**阅读短文**

=======

季铵盐接枝聚膦腈微球的制备及抗菌活性

细菌感染引起的疾病问题在世界范围内引起广泛的关注。抗生素虽然能有效治疗细菌感染，但是不合理的使用及滥用会导致细菌产生耐药性。因此，解决细菌耐药性问题并研发出安全高效的非抗生素抗菌剂显得尤为迫切。通过在生物可降解型环交联型聚(环三膦腈-共-聚乙烯亚胺)微球(PHP)表面上接枝环氧丙基十二烷基二甲基氯化铵(DDEAC)，成功制备了环交联型聚(环三膦腈-共-聚乙烯亚胺)接枝季铵盐微球(PHPD)。采用FTIR、XPS、TG、TEM和FESEM对微球的结构与形貌进行了表征分析，并研究了其抗菌活性和细胞毒性。实验结果表明，改性抗菌微球PHPD(50 μg/mL)对大肠杆菌(E.coli)和金黄色葡萄球菌(S.aureus)的抗菌率均达97.3%。复合材料克服了单独使用季铵盐DDEAC材料的高毒性缺陷，并且在实现高效抗菌的同时也具有很好的细胞相容性。因此，本研究对于开发安全高效的纳米抗菌剂具有一定的指导意义。

=======

**已存条目**
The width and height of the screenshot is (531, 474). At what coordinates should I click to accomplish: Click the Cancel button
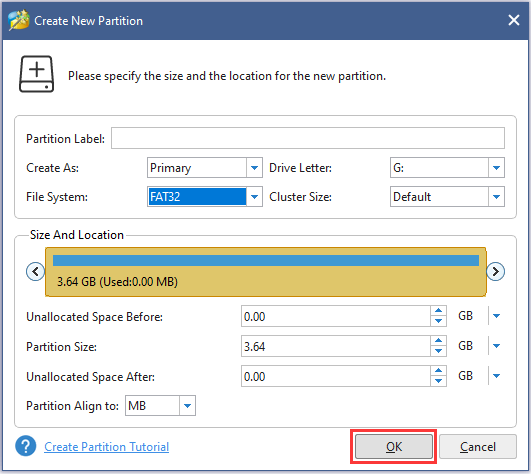pyautogui.click(x=478, y=447)
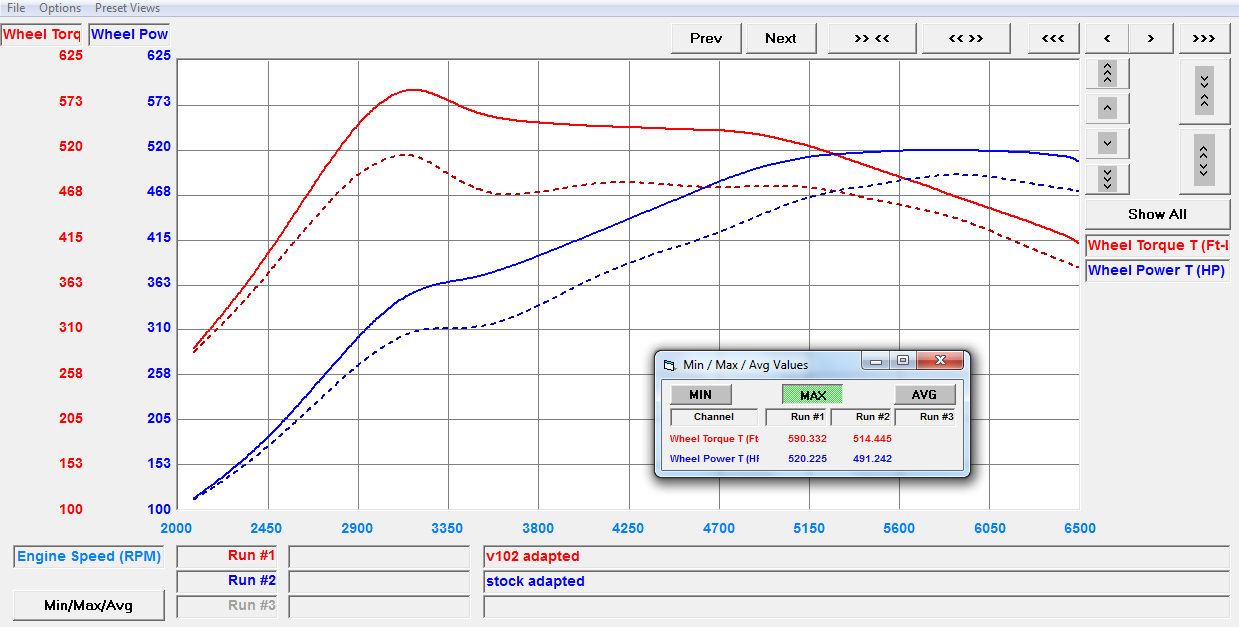The image size is (1239, 627).
Task: Select the Wheel Torque T channel label
Action: click(1156, 245)
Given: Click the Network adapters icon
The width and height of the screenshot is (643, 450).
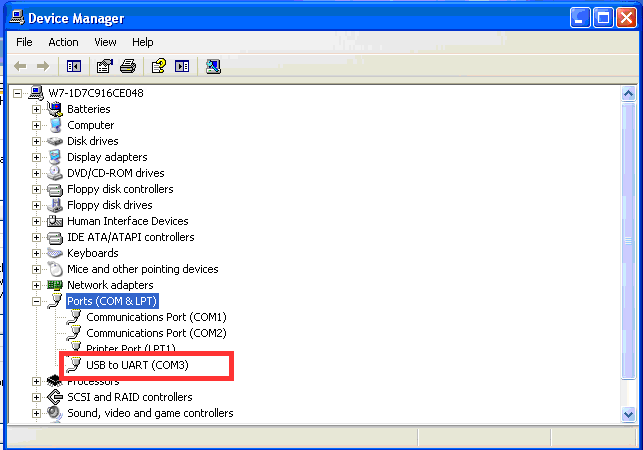Looking at the screenshot, I should tap(55, 285).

=======

**要做什么**
根据前面那篇讲抗菌微球的短文，判断下面三句话对不对，每句回答"是"或"否"，并原样引用短文里起决定作用的那句话：(a) PHPD对大肠杆菌和金黄色葡萄球菌的抗菌率都达到了97.3%；(b) 单独使用季铵盐DDEAC材料毒性很低；(c) 微球的结构和形貌用FTIR等方法做了表征分析。

**练习结果**
(a) 是。"改性抗菌微球PHPD(50 μg/mL)对大肠杆菌(E.coli)和金黄色葡萄球菌(S.aureus)的抗菌率均达97.3%"
(b) 否。"复合材料克服了单独使用季铵盐DDEAC材料的高毒性缺陷"
(c) 是。"采用FTIR、XPS、TG、TEM和FESEM对微球的结构与形貌进行了表征分析"